:: Given records
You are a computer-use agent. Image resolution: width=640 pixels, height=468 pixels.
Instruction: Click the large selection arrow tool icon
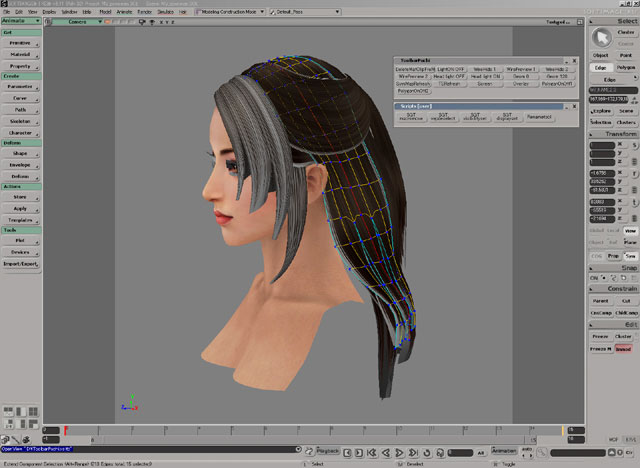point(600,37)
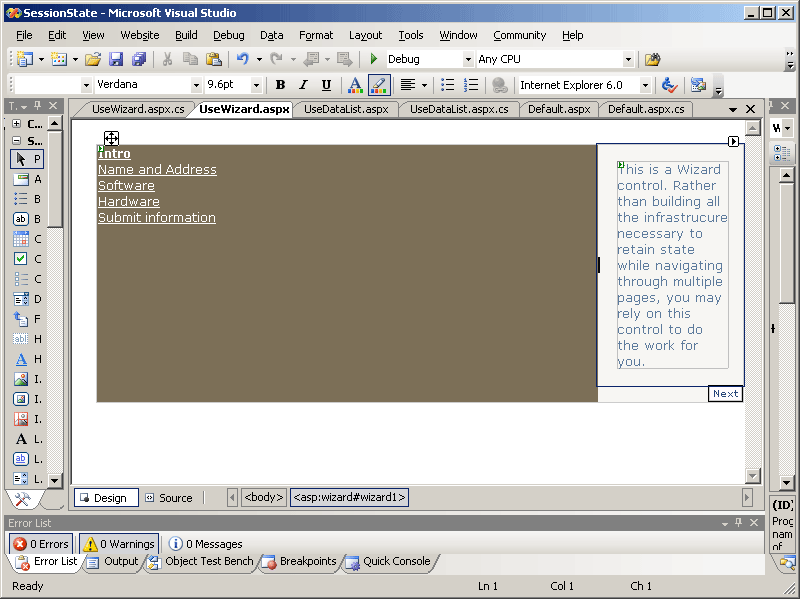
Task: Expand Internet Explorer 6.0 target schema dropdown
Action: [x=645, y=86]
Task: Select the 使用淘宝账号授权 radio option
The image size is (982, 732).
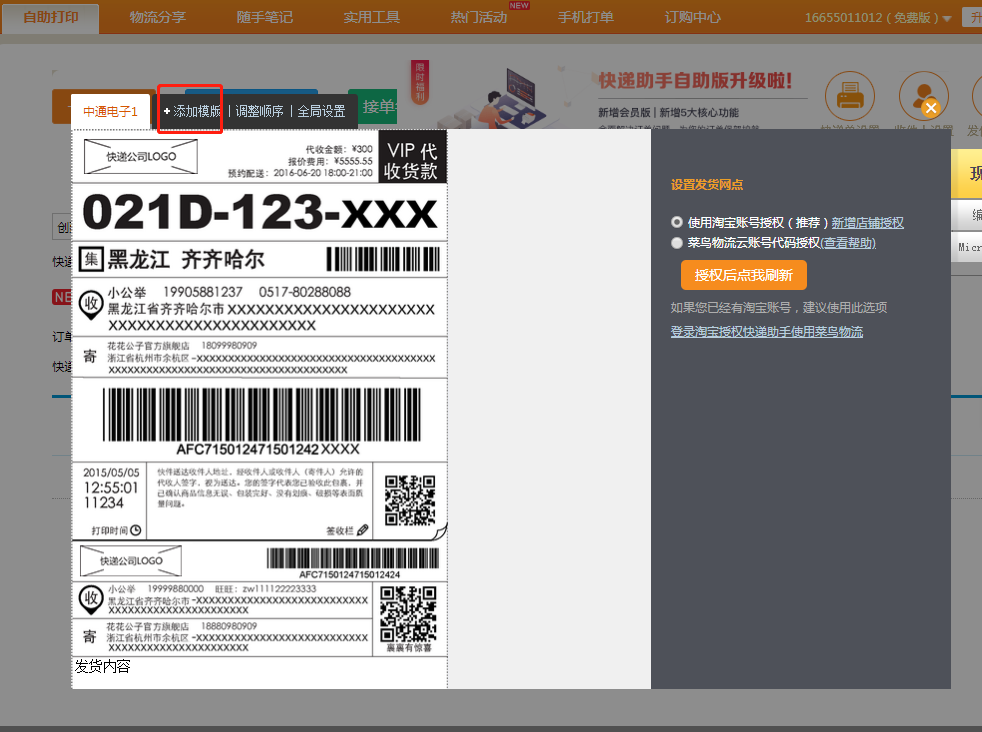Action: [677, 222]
::::
> **Exercise directions**
Could you print the material above word for word and skip the images?

> **Output below**
You are a computer-use agent. Image resolution: width=640 pixels, height=468 pixels.
Instruction: Click the large selection arrow tool icon
point(600,37)
Task: Expand Internet Explorer 6.0 target schema dropdown
Action: [x=645, y=86]
Task: Select the 使用淘宝账号授权 radio option
The image size is (982, 732).
Action: [677, 222]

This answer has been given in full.